02-12-2019 · YouthWorks
There can often be this expectation for teenagers: once they turn 16, it’s time to get a job, join the workforce and then work toward going to college or starting a career.
But, United Way of Greater Atlanta found this wasn’t the case for much of the young adults in the Atlanta area age 16-24. There was a program established prior to 2013 called “Opportunity Youth,” which targeted this demographic. It was designed to reach those youth 16-24 who are not enrolled in school or participating in the labor market.
YouthWorks started in 2017 as an expansion of this program. It is a comprehensive workforce development initiative that now helps 15 to 24-year-olds start on the pathway to a sustainable career.
“This really started several years ago when we got funding from the Aspen Institute to build a collaborative around Opportunity Youth,” said Tricia Crossman, United Way’s senior director of Youth Development. “We saw that Atlanta doesn’t have the youth workforce development that other cities have, and so in the past year we expanded the work to include teens in our low Child Well-Being areas to provide work experience and job readiness training. In addition to focusing on disconnected young adults, we wanted to provide targeted supports to young people who may be at risk of disconnecting as well.”
YouthWorks does this by focusing on employment and education pathways. Crossman said United Way partnered with local high schools and organizations to help these students find a career path, and they helped connect them with technical colleges.
YouthWorks connects young people to needed supports including social services, mental health services and transportation—they also provide business clothing for students, so they could be prepared for interviews.
“We provide support for students with small financial barriers to stay in school helping to support those young people, so they never drop out,” Crossman said. “We’re trying to address those areas while we’re also speaking to employers about helping those young people start on a career path.”
Crossman said employers are saying there’s a need for skilled workers, so the focus turns toward providing training for those students.
“We’re asking them to be a part of the solution to help build that pipeline with positions they haven’t considered before or engagement they haven’t provided before,” she said. “We need to get these young people the skills needed to fill the positions that area companies have, and we can’t do that independent of those companies.”

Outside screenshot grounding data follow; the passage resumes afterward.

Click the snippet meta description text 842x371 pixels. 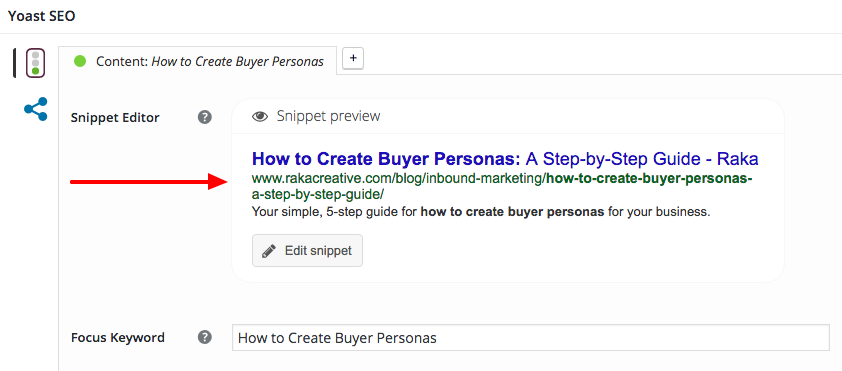click(x=481, y=212)
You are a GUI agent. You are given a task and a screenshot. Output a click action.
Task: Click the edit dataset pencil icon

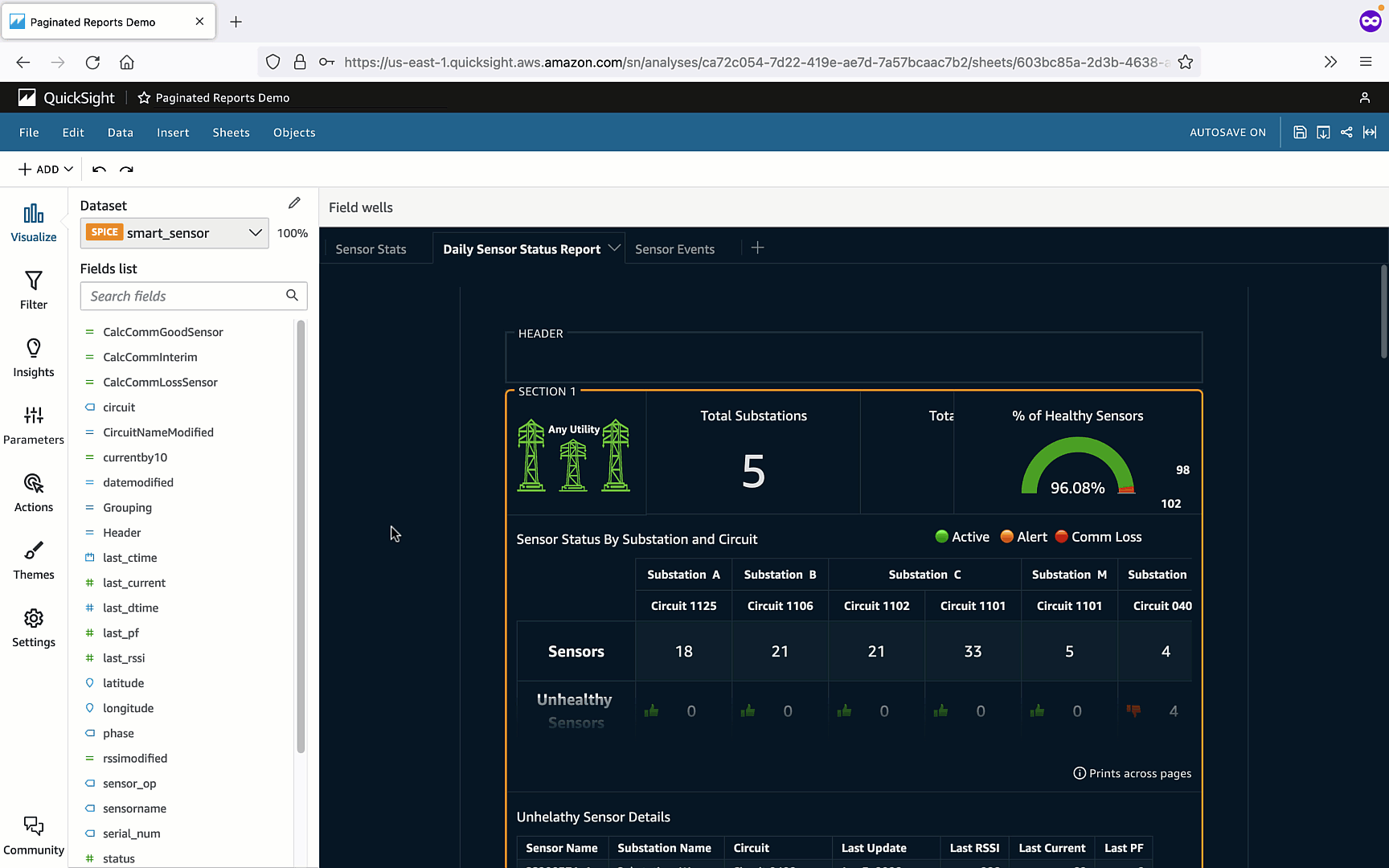coord(294,203)
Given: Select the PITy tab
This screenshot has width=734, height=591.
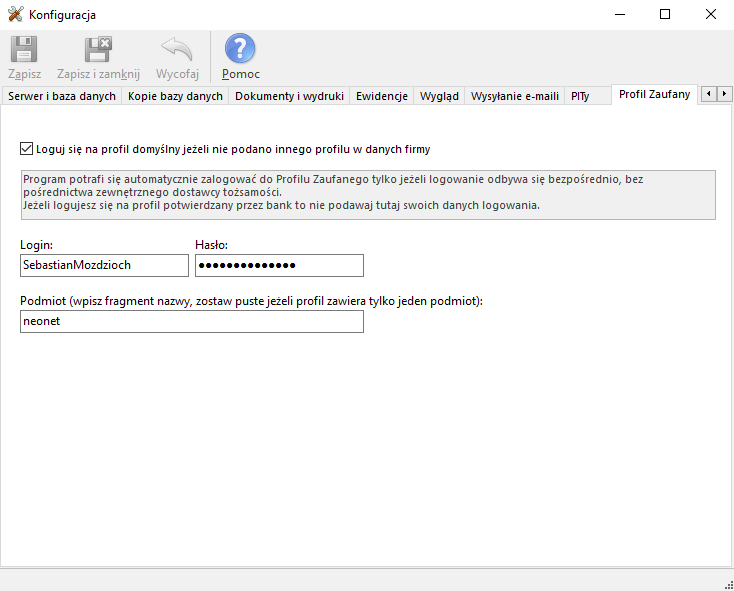Looking at the screenshot, I should 580,96.
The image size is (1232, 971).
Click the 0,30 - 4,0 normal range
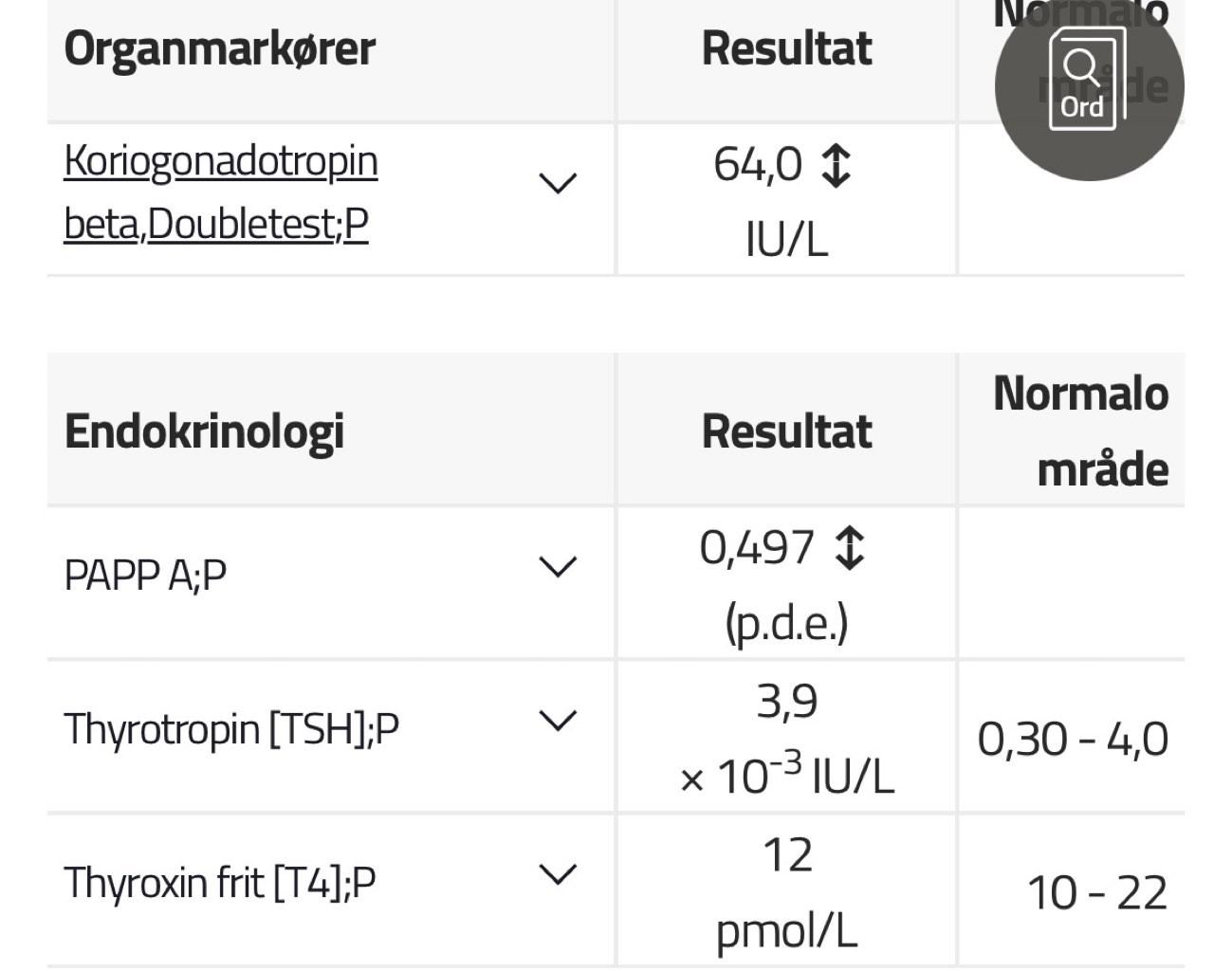pos(1073,740)
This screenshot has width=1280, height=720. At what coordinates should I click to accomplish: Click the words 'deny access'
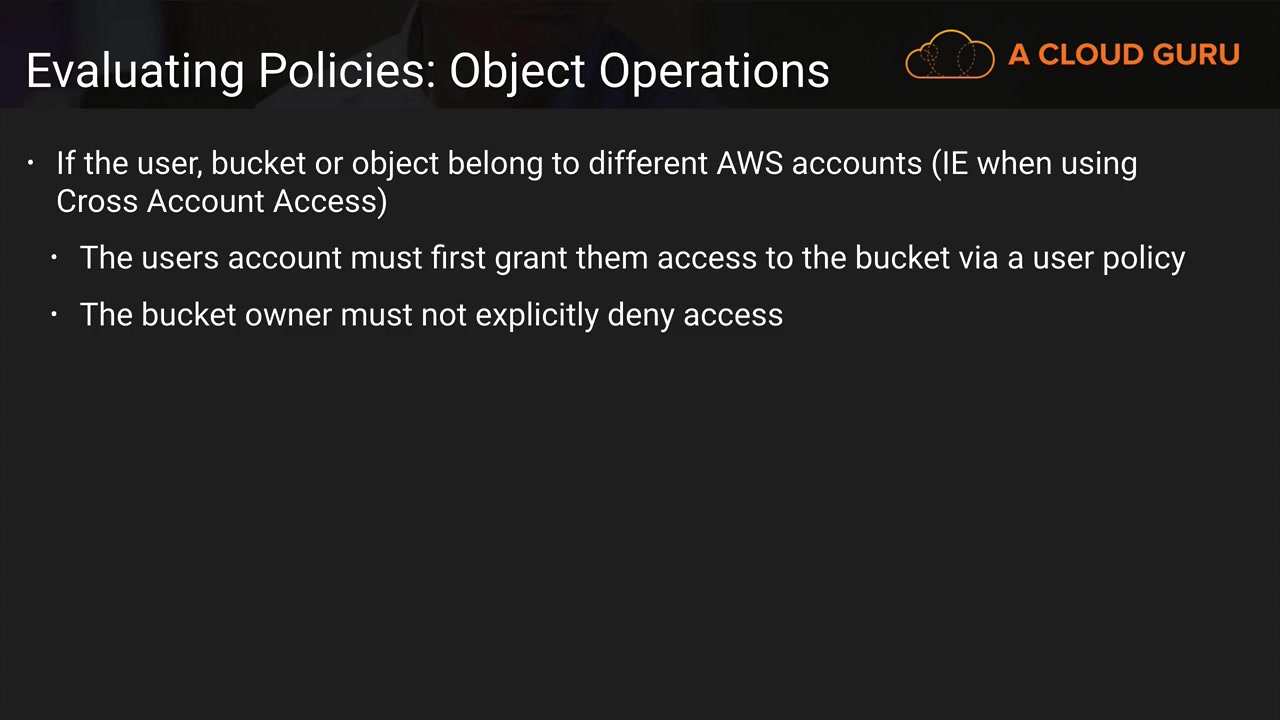click(695, 315)
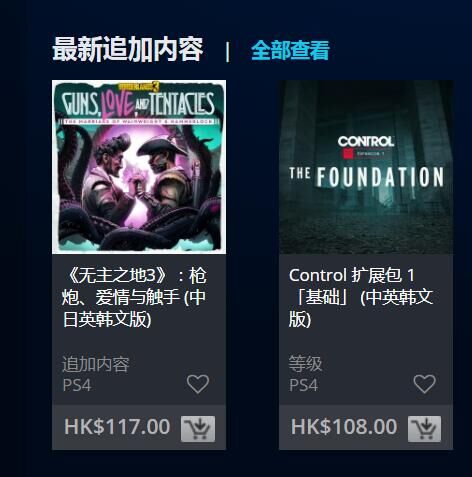Screen dimensions: 472x477
Task: Open the Guns, Love and Tentacles cover art
Action: pyautogui.click(x=139, y=167)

YouthWorks has partnered with companies to give students the opportunity to intern in different career fields that they may not have previously had access to. These programs are geared toward communities with a lower child well-being score.
At Banneker High School, students are participating in a Workforce Development program that allows them to participate in internships that give students training so they can receive credentials that help them in the next stage of life following graduation.
Dorothy Walter, workforce development coordinator at Banneker High School, said the program was made possible through partnership with Goodwill and United Way of Greater Atlanta.
In the program last year, 50 seniors were selected for the program to receive employability training, Walter says.
“Last year, it was a very, very successful program,” Walter said. “Out of the 50 [seniors] who participated over the life of the program last year, 44 of those went on to four-year colleges.”
Walter told stories of employers who went the extra mile for students in need, as well. She spoke of one student who had dreams of becoming a fireman since he was 6 years old, and the fire chief at the Atlanta Fire Department who made it possible for him.
There was one student who received training in designing engines for electric cars, a student who had always dreamed of becoming a mortuary scientist, and there were three interns who received training to become licensed realtors.
The program is in its second year, Walter said. They take 25 students per semester. The program is advertised for students at the beginning of each school year.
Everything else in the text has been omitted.